═════ Trecho do texto ═════

Resistência dos trabalhadores e trabalhadoras em Brasília
Zé Maria

Metalúrgico e presidente nacional do PSTU.

“Do rio que tudo arrasta, se diz que é violento
Mas ninguém diz violentas as margens que o comprimem”
Bertolt Brecht

 

A ocupação de Brasília em 24 de maio e antecedentes
A ocupação de Brasília, realizada no dia 24 de maio por dezenas de milhares de manifestantes vindos de todo o país, foi uma atividade soberba, um marco importante nas lutas da nossa classe. Destaco aqui a resistência ativa dos manifestantes à truculência policial. Esse é o foco destas notas. E, diferentemente do que pode parecer,  não foi a primeira vez que os trabalhadores e trabalhadoras enfrentaram a repressão para fazer valer seu direito de protestar.

Para tomar apenas a história recente das lutas da nossa classe, cito vários exemplos de enfrentamentos dos operários metalúrgicos contra a repressão policial que buscava sufocar sua luta, nas greves que ocorreram no final dos anos 1970, início dos 1980 e depois. Pode-se contar às centenas os momentos em que os trabalhadores disseram não às ordens da polícia, da Justiça e do governo e as enfrentaram. Foi assim no ABC, em São Paulo, em São José dos Campos, Jundiaí, Campinas, São Carlos, em 1979, para falar apenas dos locais onde iniciou aquele processo de lutas que depois se estendeu para todo o país.

Houve consequências? Sim. O companheiro Santo Dias foi assassinado pela PM num piquete na porta de uma fábrica em São Paulo, em outubro de 1979; governo interveio em sindicatos no ABC, em 1979 e em 1980; toda a liderança da greve metalúrgica de Santo André e São Bernardo foi presa pela ditadura em 1980 (entre os quais estavam o hoje ex-presidente Lula e este que faz essas reflexões aqui); isso para não falar nas centenas ou milhares de feridos naqueles conflitos, nas dezenas de milhares de lutadores anônimos que perderam seu emprego e tiveram sua vida desestruturada pela perseguição policial e dos patrões.

Lutar é o único meio de se obter mudanças na vida dos trabalhadores(as)

Apesar de todas essas consequências, é preciso dizer que a determinação desses operários e o seu exemplo de luta foram um elemento muito importante para tudo que veio depois: um amplo processo de mobilização de todos os setores da classe trabalhadora brasileira, em todo o país, foi decisivo para pôr fim ao regime militar, em 1984, que governava nosso país há mais de 20 anos.

Zé Maria na greve da Mannesmann em 1989

No final daquela década, em 1989, voltamos a viver momentos importantes em que operários, para defender suas reivindicações e seu direito de lutar por elas, enfrentaram forças policiais a serviço do empresariado. Em meio a um amplo processo de ocupação de fábricas na região de Belo Horizonte e Contagem, como desdobramento da Greve Geral de março de 1989, os operários da maior siderúrgica da região (Mannesmann, hoje Valourec) ocuparam a empresa e, ante a ordem judicial para desocupação, armaram-se com canos e barras de ferro, fizeram a tropa de choque da PM recuar, e a fábrica só foi desocupada dez dias depois, com um acordo que atendeu às reivindicações dos operários.

═════

Instrução 1 | Redigite todas as entradas com as palavras e suas coordenadas exatamente como estão, linha por linha, sem incluir as imagens na resposta.
O texto e as entradas têm origens distintas.

═════ Dados fornecidos ═════

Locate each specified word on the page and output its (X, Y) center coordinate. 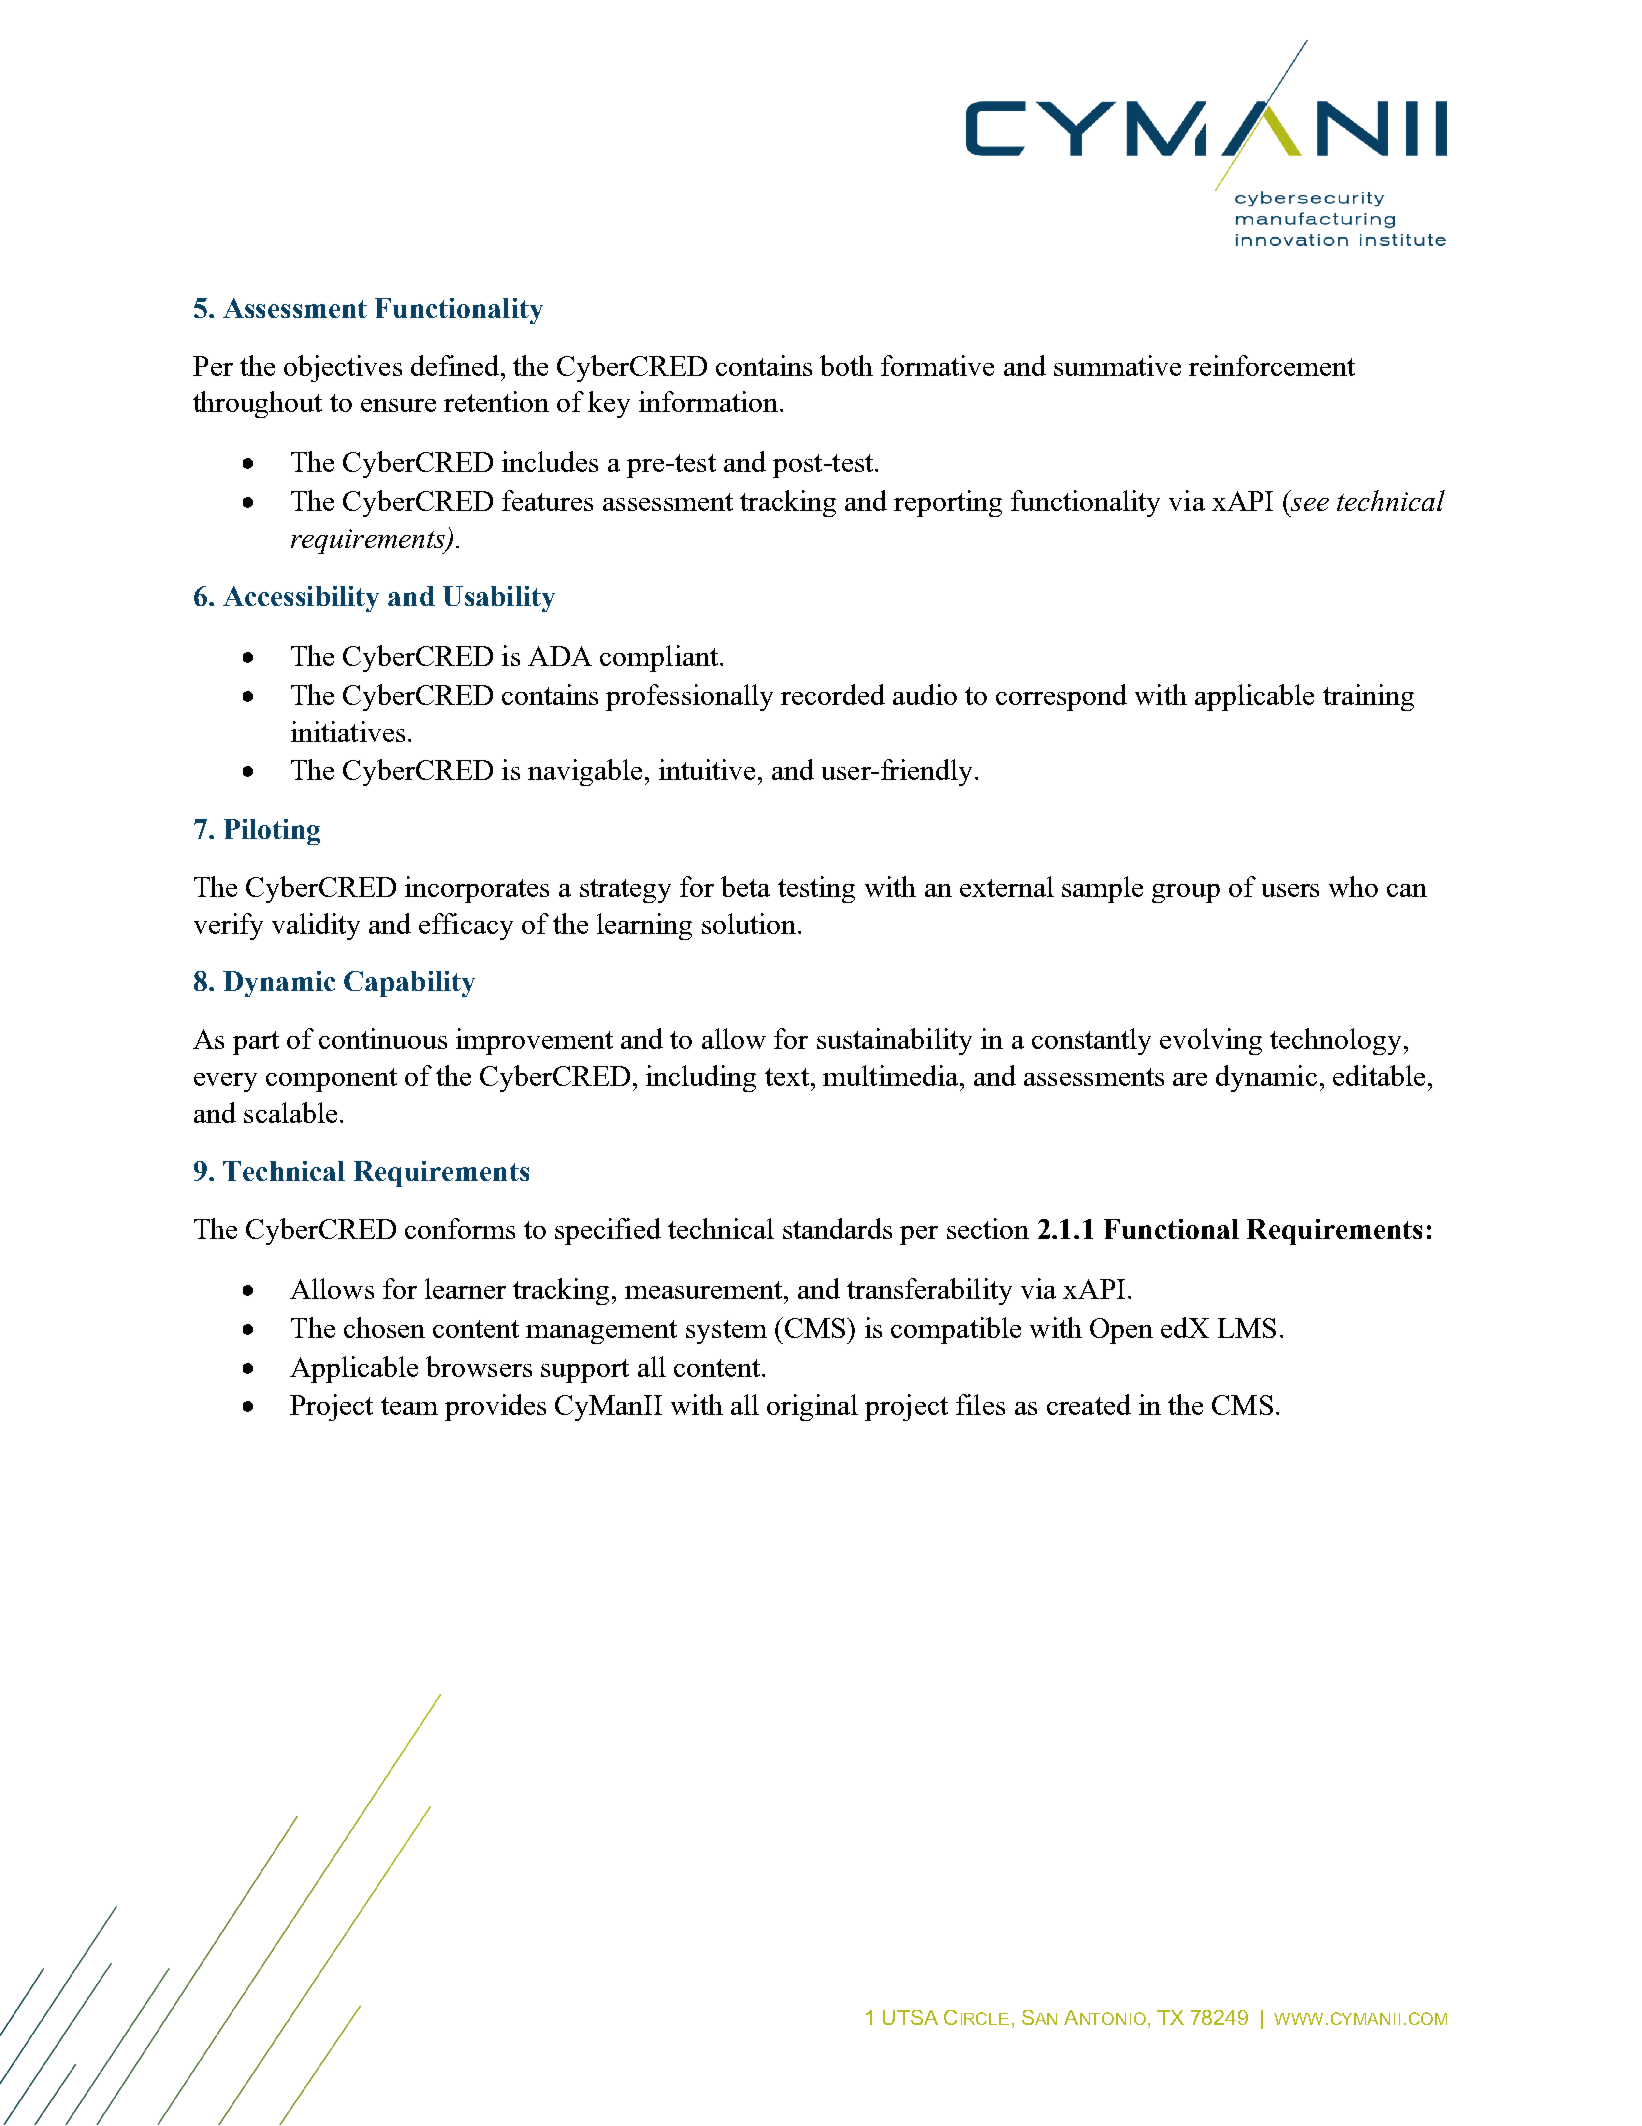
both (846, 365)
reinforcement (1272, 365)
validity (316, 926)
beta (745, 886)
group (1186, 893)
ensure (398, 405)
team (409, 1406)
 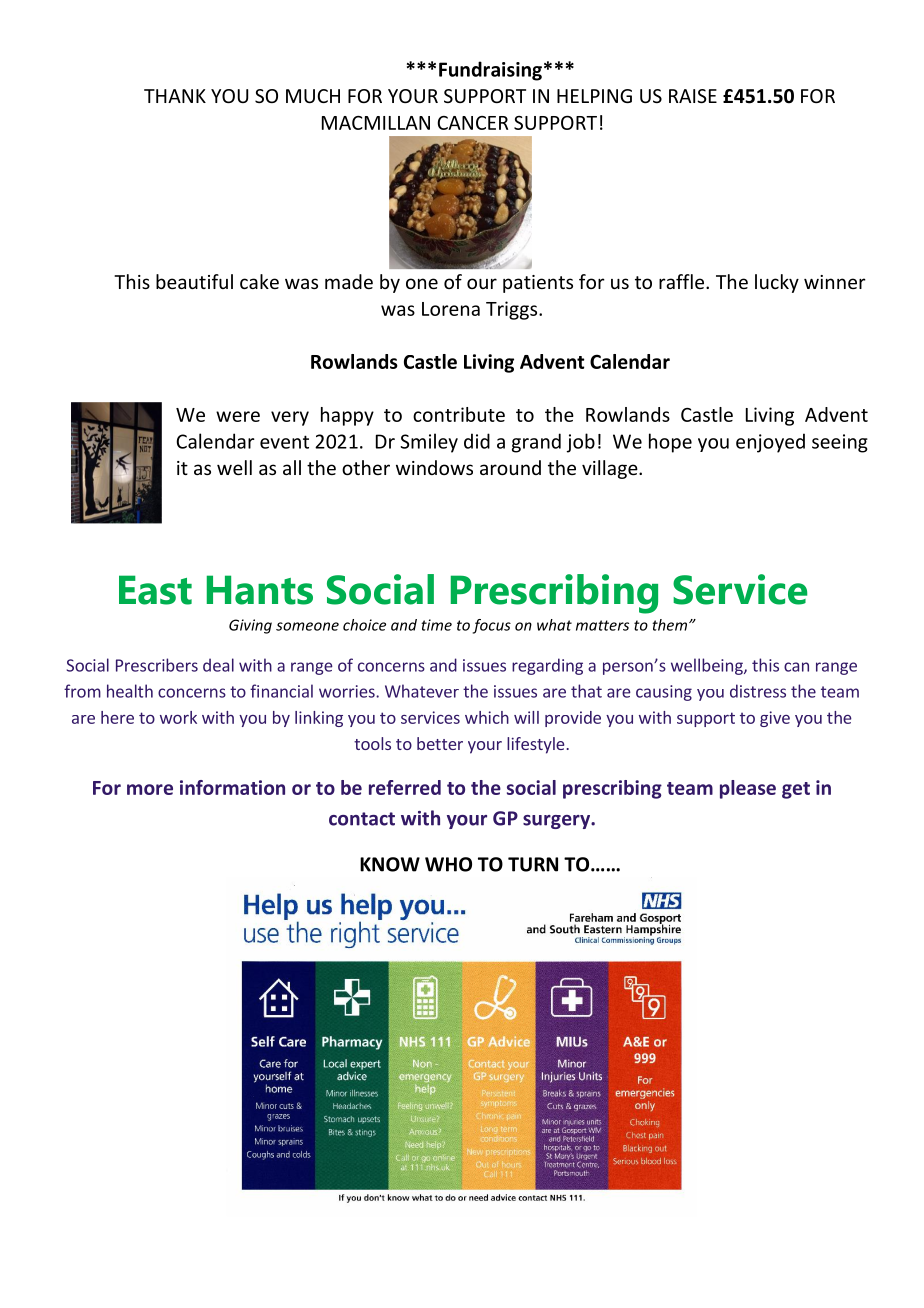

═════

Instrução 2 | Escreva a continuação do artigo sobre a resistência dos trabalhadores à repressão policial, começando logo após a última frase apresentada.

Resultado da tarefa 1 |
Locate each specified word on the page and output its (X, Y) center coordinate. 
both (846, 365)
reinforcement (1272, 365)
validity (316, 926)
beta (745, 886)
group (1186, 893)
ensure (398, 405)
team (409, 1406)

Resultado da tarefa 2 |
No ABC, no mesmo ano de 1989, tivemos a Batalha de Piraporinha, em 5 maio, quando a PM avançou sobre os metalúrgicos tentando impedir que prosseguisse uma passeata com mais de 20 mil trabalhadores. Os policiais foram rechaçados com pedras e paus pelos metalúrgicos. No ano anterior, em 1988, para conseguir derrotar a greve dos operários metalúrgicos da CSN, o governo federal (José Sarney era o presidente) teve de ordenar a invasão da fábrica pelo Exército. Três operários foram assassinados.

Esses exemplos são apenas uma pequena expressão de uma realidade bem mais generalizada entre os trabalhadores e trabalhadoras em nosso país naquele momento. Realidade que é, sem dúvida, um dos elementos que ajudam a explicar a força que teve nas eleições para presidência da República em 1989, o candidato do Partido dos Trabalhadores, o Lula.

Massacre de Volta Redonda, CSN, 1989

Medo havia? Sim. A perda de um Santo Dias e a morte dos três operários em Volta Redonda são apenas uma pequena expressão do que pode ocorrer num enfrentamento assim. Os operários que se entrincheiraram na ocupação da Mannessmann, em 1989, sabiam que um enfrentamento, se a polícia invadisse a fábrica, poderia tirar sua vida. Tinham medo disso, mas tiveram ainda mais medo de chegar em casa e encarar seus filhos sem poder dizer-lhes que tinham feito tudo que estava ao seu alcance para dar-lhes um futuro e uma vida melhor.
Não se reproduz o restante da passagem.